By creating a custom node based on Alerts you can use this script to send an email about Alerts or Service Level Agreement exceptions.  The latter is essentially an Alert that has time expired.  There is currently no way for Mom Sp1 natively to send emails about SLA’s. (see Q297810 )

This is how to set it up.

  • Download the script and place it in your chosen folder (e.g. C:\MomScripts\SendAlertEmail.vbs) on a system that has the Mom console installed.
  • Configure your system to use Outlook and test it sends/receives email correctly
  • In the Mom Admin Console, with the focus on the Monitor node, Right Click, select New and Custom Task.
  • The Custom Tasks dialog opens
  • In the Task Available For drop down list, select Alert Items
  • Click Add
  • Give your task a name and description. e.g. Send Email
  • Enter the following Command: (The download has a text file with this command which you can just copy and paste)

______

Required work —
1) Summarize the instructions on emailing MOM alerts in two sentences.
2) Answer these questions from the instructions on emailing MOM alerts.
(a) What is a Service Level Agreement exception essentially?
(b) What should be selected in the Task Available For drop-down list?
(c) Besides the script, what does the download contain?
3) Carry on the instructions for emailing MOM alerts from the point where they stop.

Information —

______

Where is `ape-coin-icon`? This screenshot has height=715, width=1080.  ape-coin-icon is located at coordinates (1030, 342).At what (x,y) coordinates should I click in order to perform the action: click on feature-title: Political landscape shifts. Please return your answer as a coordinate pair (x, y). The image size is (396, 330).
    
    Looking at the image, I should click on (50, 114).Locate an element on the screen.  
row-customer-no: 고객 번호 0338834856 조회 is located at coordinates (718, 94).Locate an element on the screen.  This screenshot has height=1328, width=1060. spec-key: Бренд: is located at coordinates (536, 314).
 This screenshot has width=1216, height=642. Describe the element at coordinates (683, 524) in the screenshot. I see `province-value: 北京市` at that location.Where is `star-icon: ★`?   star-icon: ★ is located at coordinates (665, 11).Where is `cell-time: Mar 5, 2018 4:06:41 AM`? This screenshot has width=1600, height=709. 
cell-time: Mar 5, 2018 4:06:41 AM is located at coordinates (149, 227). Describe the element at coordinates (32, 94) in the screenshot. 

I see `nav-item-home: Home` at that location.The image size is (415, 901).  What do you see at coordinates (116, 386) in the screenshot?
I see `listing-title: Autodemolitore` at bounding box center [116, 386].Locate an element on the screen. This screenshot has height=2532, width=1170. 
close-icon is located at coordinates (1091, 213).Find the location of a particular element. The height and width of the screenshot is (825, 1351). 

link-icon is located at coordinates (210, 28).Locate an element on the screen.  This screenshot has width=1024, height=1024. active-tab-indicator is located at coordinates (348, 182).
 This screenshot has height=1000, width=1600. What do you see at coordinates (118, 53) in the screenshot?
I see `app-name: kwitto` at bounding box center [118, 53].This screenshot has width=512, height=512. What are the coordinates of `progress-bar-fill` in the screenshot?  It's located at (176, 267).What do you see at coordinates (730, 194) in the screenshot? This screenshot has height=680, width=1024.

______

Per-task outputs —
1) A script, used through a custom node based on Alerts, can send email about Alerts or Service Level Agreement exceptions, which MOM SP1 currently cannot send natively for SLAs. Setting it up means placing the script on a system with the MOM console, configuring Outlook to send and receive email, and creating a Custom Task for Alert Items in the MOM Admin Console with a name, a description and a command.

2)
(a) An Alert that has time expired.
(b) Alert Items.
(c) A text file with the command, which can be copied and pasted.

3)
    wscript.exe "C:\MomScripts\SendAlertEmail.vbs" "$Severity$" "$Time$" "$Computer$" "$Resolution State$" "$Owner$" "$Source$" "$Name$" "$Domain$" "$Repeat Count$" "$GUID$" "$Description$"
  • Click OK, OK to close the dialog.
  • In the Mom Admin Console you can now select any node which displays Alert data. Including SLA’s.
  • Select Custom Tasks and then pick Send Email.

Limitations

1.        Not every SLA exception has an owner and not all owner names are valid email addresses.  For simplicity’s sake no attempt is made to look this up and verify it.  When the script runs you will be prompted to fill in the email address but the owner name will be there by default.

2.      The description field of an alert can (and usually does) contain at least one carriage return in the string.  This means the parameter passed to the script will truncate at that point.  This means that the description sent in the email – although probably containing enough information – may not be the whole text.  The recipient would have to check the original alert if it was important.

3.      The script relies on Outlook installed and working locally.